You’ll Never Escape The Earworm. Earworm. Earworm.

I was flipping through Oliver Sacks’ Musicophilia — a must-read for anyone interested in the relationship between who we are and what we hear — and noticed an entire chapter devoted to the power of earworms, those catchy audio mnemonics that we sometimes can’t get out of our heads.
The chapter, and much of the book, focuses on rare, intriguing neurological conditions. But with respect to earworms, Sacks touches on something that affects just about everyone: our inherent need for structure, form, and repetition in our music. In a way, we practically invite the earworm into our lives.
Here’s an excerpt:
There are, of course, inherent tendencies to repetition in music itself. Our poetry, our ballads, our songs are full of repetition. Every piece of classical music has its repeat marks or variations on a theme, and our greatest composers are masters of repetition; nursery rhymes and the little chants and songs we use to teach young children have choruses and refrains.

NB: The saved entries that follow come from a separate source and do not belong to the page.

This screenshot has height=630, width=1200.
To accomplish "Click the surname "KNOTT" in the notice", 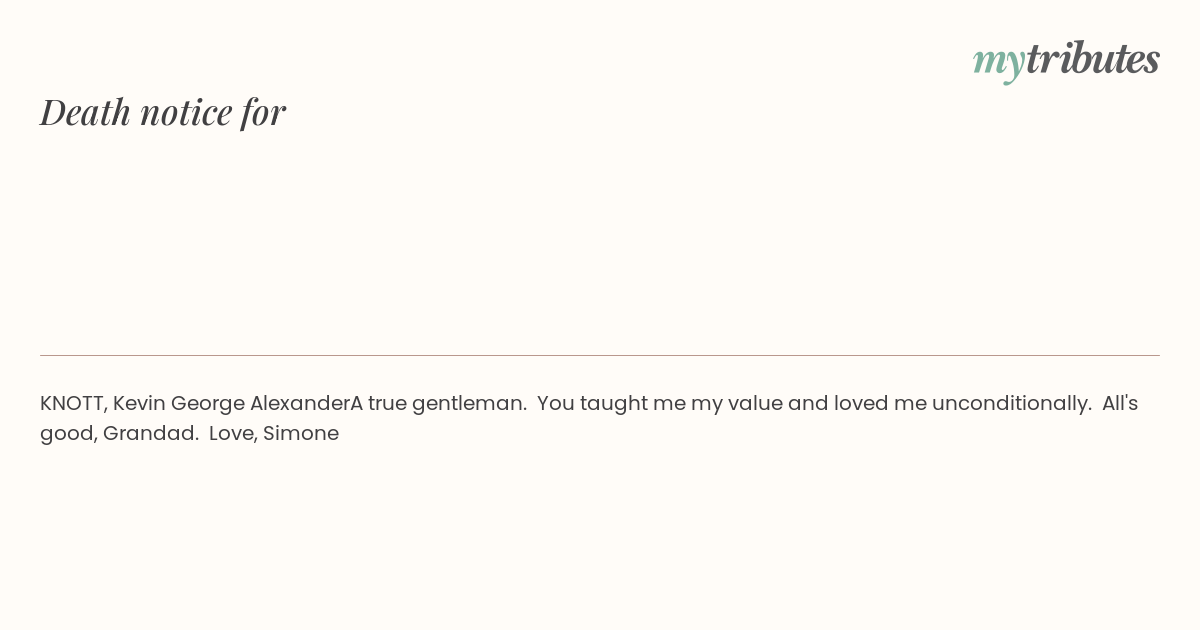I will [71, 404].
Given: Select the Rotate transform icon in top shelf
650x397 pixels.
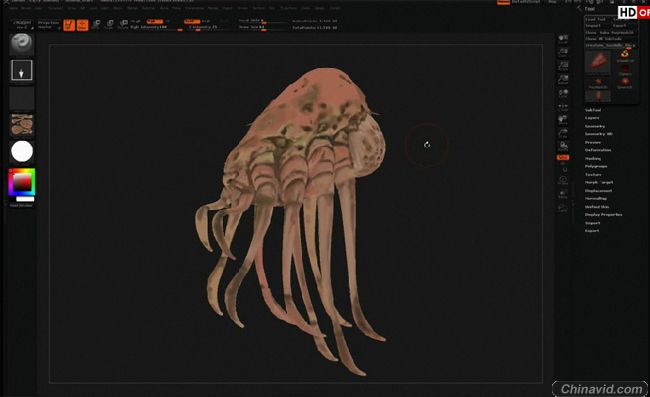Looking at the screenshot, I should pos(123,24).
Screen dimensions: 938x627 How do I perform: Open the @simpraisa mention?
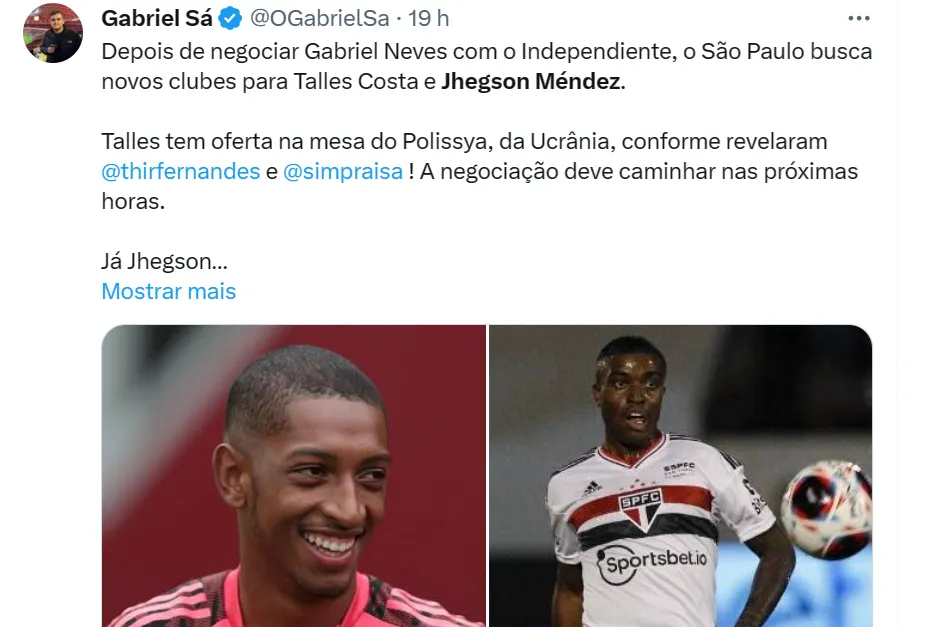click(x=343, y=172)
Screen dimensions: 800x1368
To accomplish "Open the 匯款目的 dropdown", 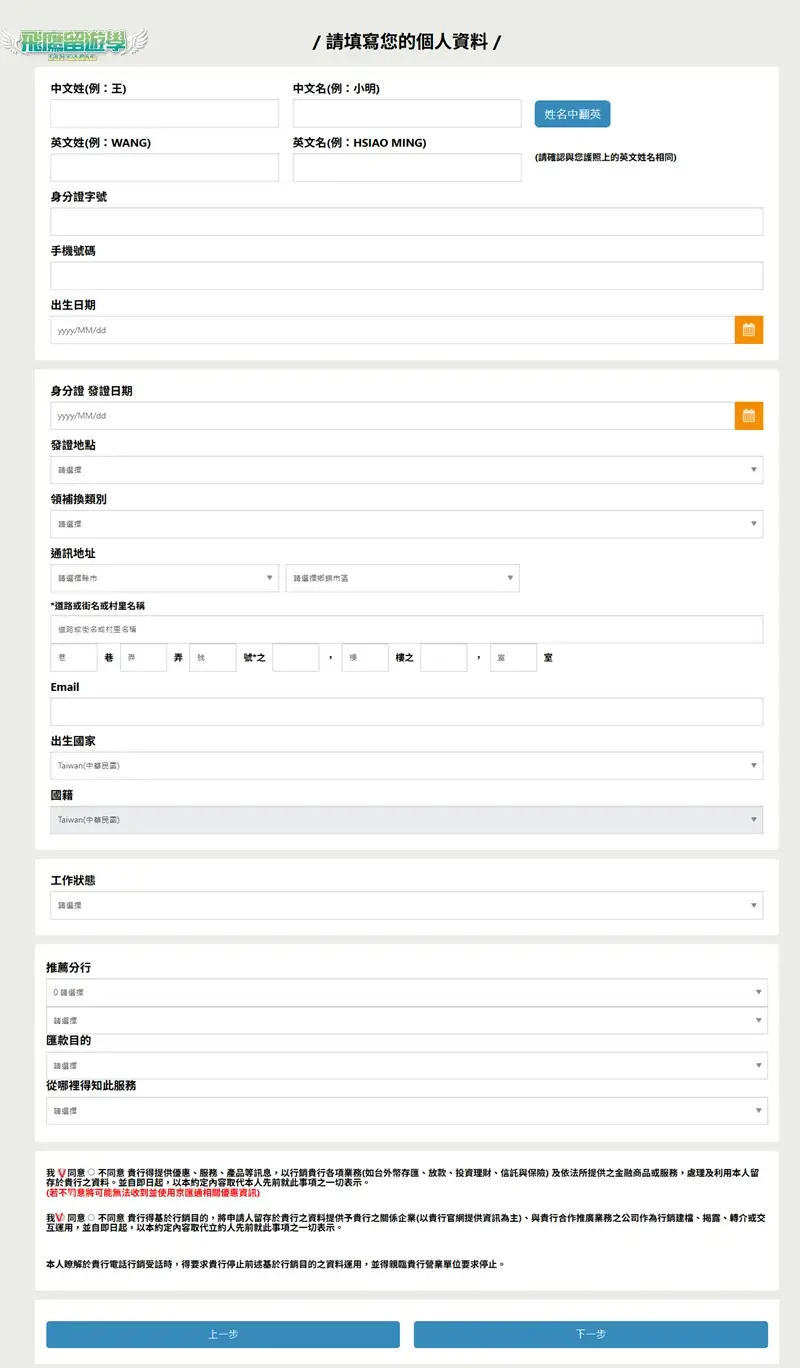I will [405, 1064].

We are attracted to the repetition, even as adults; we want the stimulus and the reward again and again and again, and in music we get it. Perhaps, therefore, we should not be surprised, should not complain if the balance sometimes shifts too far and our musical sensitivity becomes a vulnerability.
You read vulnerability; some among us (ahem) understand that as an “opportunity.” And others, still, (ahem again) see this as a “challenge.” It’s both. And the art and science of leveraging this awareness of sound — for commercial and social purposes — is something we’ll hear about with increasing frequency in the near future.